EXERCISE INSTRUCTIONS
From the listing below, give again exactly the lines from the line with "You are a computer-use" to the line with "the right arrow", ends included, without any pictures.

PROVIDED DATA

>>>>

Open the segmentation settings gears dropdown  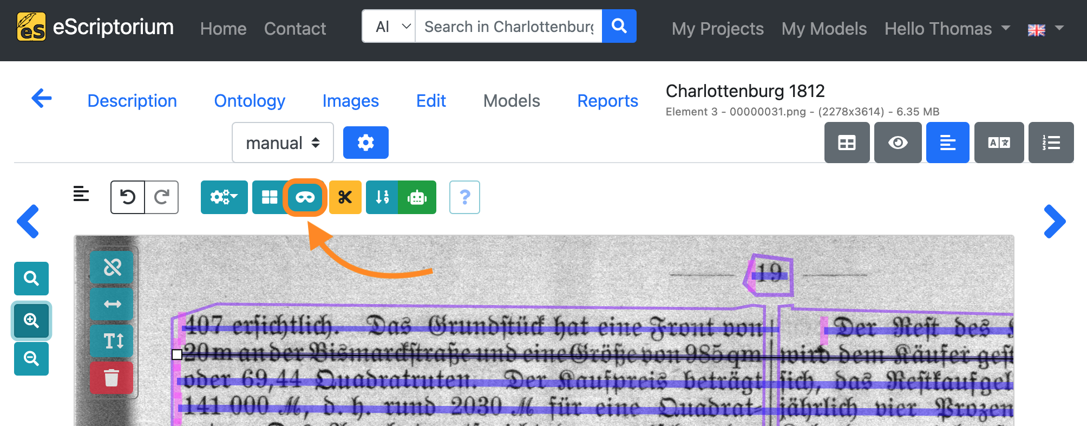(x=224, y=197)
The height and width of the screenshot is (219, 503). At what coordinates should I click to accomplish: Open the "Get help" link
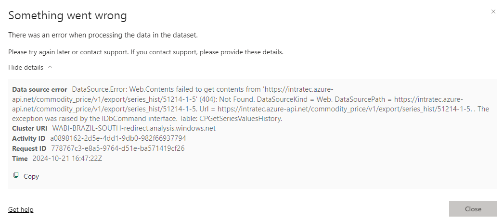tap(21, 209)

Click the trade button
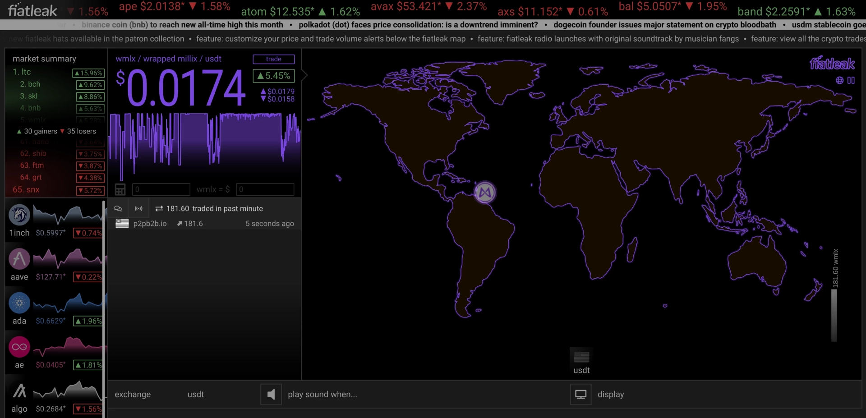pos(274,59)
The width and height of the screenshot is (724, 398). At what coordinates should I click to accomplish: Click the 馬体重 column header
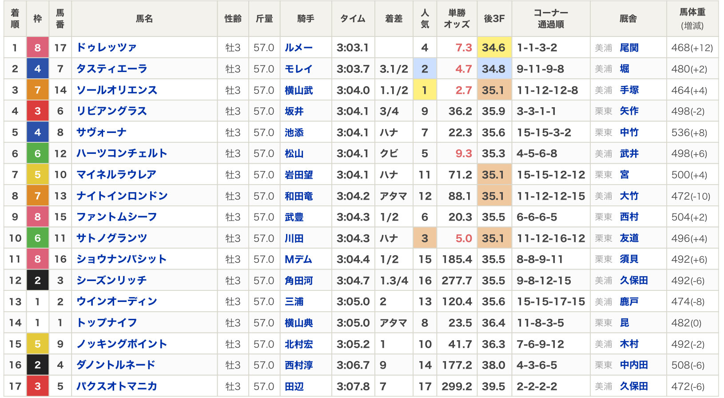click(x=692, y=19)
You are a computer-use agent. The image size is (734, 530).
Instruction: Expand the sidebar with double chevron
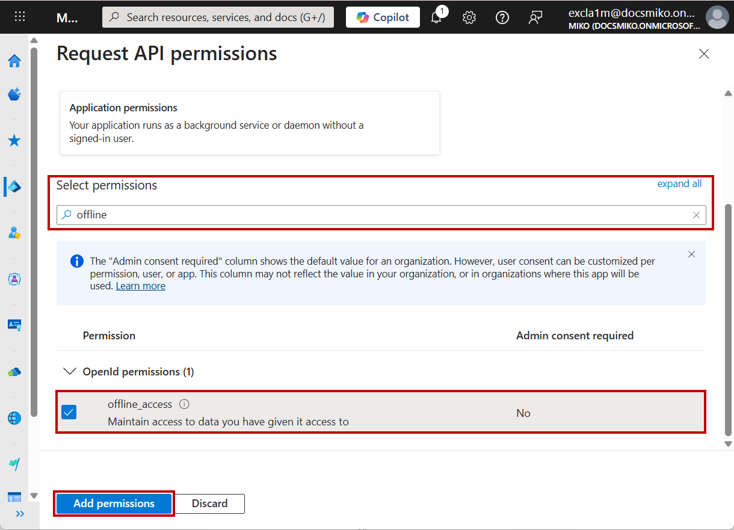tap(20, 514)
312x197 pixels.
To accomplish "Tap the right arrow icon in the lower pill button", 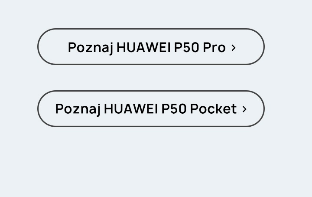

<<<<
>>>>

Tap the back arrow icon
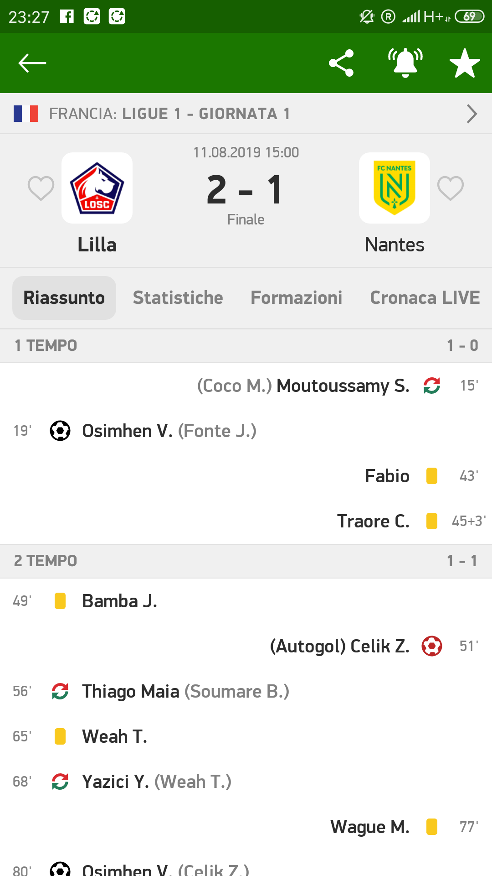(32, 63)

<<<<

EXERCISE OUTPUT
You are a computer-use agent. The image size is (734, 530).
Instruction: Expand the sidebar with double chevron
tap(20, 514)
312x197 pixels.
To accomplish "Tap the right arrow icon in the lower pill button", 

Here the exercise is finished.